A realidade que entra em nossas casas através dos meios de comunicação social, mesmo que torpeada pelas “fake news”, evidencia a crescente cólera dos cidadãos face aos estados fragilizados e incapazes de dar resposta, por isso, às reivindicações populares. O caso de Hong Kong será uma exceção que justifica séria reflexão. A República Popular da China, controlada com mão de ferro pelo partido comunista, representa um Estado totalitário, forte e desapiedado mas com óbvias dificuldades em encontrar uma solução para fazer regressar à normalidade aquele território. Se é certo que as crises que assolam muitos estados neste tempo têm muito a ver com as costumeiras dificuldades de governança, com o ocaso dos partidos tradicionais e com o desejo de progresso infinito com cada vez mais possibilidades de consumo, configura-se já com meridiana clareza que outros objetivos pairam sobre e alimentam muitos desses conflitos. A batalha por mais uma reinvenção do mundo está em curso e não se resume a questões relacionadas apenas com o nível de vida (ou o seu custo) mas têm na vida, ela própria, a sua base e matriz. Mais do que o Ter aparece como relevante o Ser – em liberdade, com justiça e solidariedade.

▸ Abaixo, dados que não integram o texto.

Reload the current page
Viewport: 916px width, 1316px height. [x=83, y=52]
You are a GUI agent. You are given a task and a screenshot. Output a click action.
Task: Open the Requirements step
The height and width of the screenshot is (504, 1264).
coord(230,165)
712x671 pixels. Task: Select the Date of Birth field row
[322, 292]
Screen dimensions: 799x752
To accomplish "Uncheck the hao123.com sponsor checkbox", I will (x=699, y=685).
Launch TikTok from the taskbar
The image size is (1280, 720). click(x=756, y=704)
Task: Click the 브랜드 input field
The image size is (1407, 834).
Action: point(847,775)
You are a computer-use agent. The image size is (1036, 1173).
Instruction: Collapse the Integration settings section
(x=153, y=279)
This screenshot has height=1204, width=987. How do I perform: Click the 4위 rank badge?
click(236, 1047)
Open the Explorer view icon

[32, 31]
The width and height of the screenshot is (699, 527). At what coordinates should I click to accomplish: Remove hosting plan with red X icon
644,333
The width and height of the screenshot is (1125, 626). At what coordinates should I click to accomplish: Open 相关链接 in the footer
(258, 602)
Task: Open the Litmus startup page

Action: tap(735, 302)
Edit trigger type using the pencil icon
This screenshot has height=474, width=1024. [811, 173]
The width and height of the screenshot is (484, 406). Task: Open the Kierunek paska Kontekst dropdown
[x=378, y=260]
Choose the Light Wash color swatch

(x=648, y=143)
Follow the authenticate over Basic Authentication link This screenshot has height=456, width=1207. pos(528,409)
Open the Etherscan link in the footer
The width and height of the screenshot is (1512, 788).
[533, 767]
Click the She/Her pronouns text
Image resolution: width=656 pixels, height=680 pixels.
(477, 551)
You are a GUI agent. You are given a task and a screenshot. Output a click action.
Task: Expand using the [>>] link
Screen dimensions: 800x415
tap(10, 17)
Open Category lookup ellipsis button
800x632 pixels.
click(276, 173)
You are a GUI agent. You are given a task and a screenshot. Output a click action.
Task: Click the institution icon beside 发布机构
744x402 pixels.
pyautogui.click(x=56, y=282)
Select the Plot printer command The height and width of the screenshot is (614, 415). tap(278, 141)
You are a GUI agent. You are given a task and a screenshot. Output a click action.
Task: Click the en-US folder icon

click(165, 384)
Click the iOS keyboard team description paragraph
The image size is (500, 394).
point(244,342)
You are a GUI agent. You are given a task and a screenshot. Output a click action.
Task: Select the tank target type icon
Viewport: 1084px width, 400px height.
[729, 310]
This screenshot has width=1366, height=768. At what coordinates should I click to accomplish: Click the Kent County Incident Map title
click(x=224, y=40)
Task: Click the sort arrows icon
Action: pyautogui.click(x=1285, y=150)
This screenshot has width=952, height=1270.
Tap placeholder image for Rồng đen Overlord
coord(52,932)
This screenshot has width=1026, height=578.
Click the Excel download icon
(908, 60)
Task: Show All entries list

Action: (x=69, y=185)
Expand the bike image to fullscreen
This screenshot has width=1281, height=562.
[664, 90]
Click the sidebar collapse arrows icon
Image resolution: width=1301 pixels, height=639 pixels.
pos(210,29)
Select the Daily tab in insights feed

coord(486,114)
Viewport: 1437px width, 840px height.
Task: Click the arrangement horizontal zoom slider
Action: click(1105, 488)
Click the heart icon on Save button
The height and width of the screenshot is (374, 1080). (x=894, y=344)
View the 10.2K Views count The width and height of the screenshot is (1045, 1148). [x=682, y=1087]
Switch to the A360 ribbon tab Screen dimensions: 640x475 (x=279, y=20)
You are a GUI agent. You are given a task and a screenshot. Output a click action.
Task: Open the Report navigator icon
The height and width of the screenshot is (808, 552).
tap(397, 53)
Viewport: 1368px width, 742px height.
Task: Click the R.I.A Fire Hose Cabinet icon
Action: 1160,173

A tragédia que foi a II Grande Guerra e o caos que deixou por todo o lado abriram, então, a porta à reinvenção do mundo, ou pelo menos, à reconstrução das sociedades em novos moldes. As gerações que vieram a seguir alcançaram níveis de bem-estar inéditos. Tiveram empregos, bons salários, cuidados de saúde, educação e formação, bem como a proteção social. Disto se fala referindo os “Trinta Anos Gloriosos”. Desde os anos 1970 a tendência ter-se-á invertido e, em crescendo, tem sido colocado em causa o que parecia adquirido para todo o sempre.
Vive-se um tempo de descontinuidade. Já lá vai o paradigma em que, antes, assentava o futuro: tirar um curso, casar, arranjar um emprego para a vida, comprar casa e automóvel, fazer férias e, no fim, viver uma reforma confortável. A precariedade tomou conta da sociedade – dos empregos, das relações de família (o divórcio), das pensões de reforma. É perante este quadro que há que compreender as revoltas que alastram pelo mundo lideradas, em muitos casos, por uma juventude inquieta e à procura das suas próprias referências e da sua identidade num mundo que também lhes pertence. Parafraseando Nietzsche e a sua expressão “Deus está morto”, dir-se-á que o Estado, enquanto instituição política, também está morto, ou, pelo menos em coma profundo. Capturado por oligarquias e descuidando persistentemente a vida real dos cidadãos, o Estado – as suas instituições – dão sinais de esgotamento tanto quanto os sistemas políticos em que se movem. Para sobreviver, por um lado cobram cada vez mais tributos aos cidadãos e empresas e, por outro, alegando razões de segurança e de ordem pública, despejam rios de dinheiro em serviços de segurança e defesa numa espiral securitária que não parece vir a ter fim.
Os cientistas políticos têm-se dedicado aprofundadamente ao estudo destes fenómenos no que têm de específico neste já adiantado século XXI, podendo dizer-se, até, que o diagnóstico da crise está feito. Agora a questão é a de pôr em pé a mudança.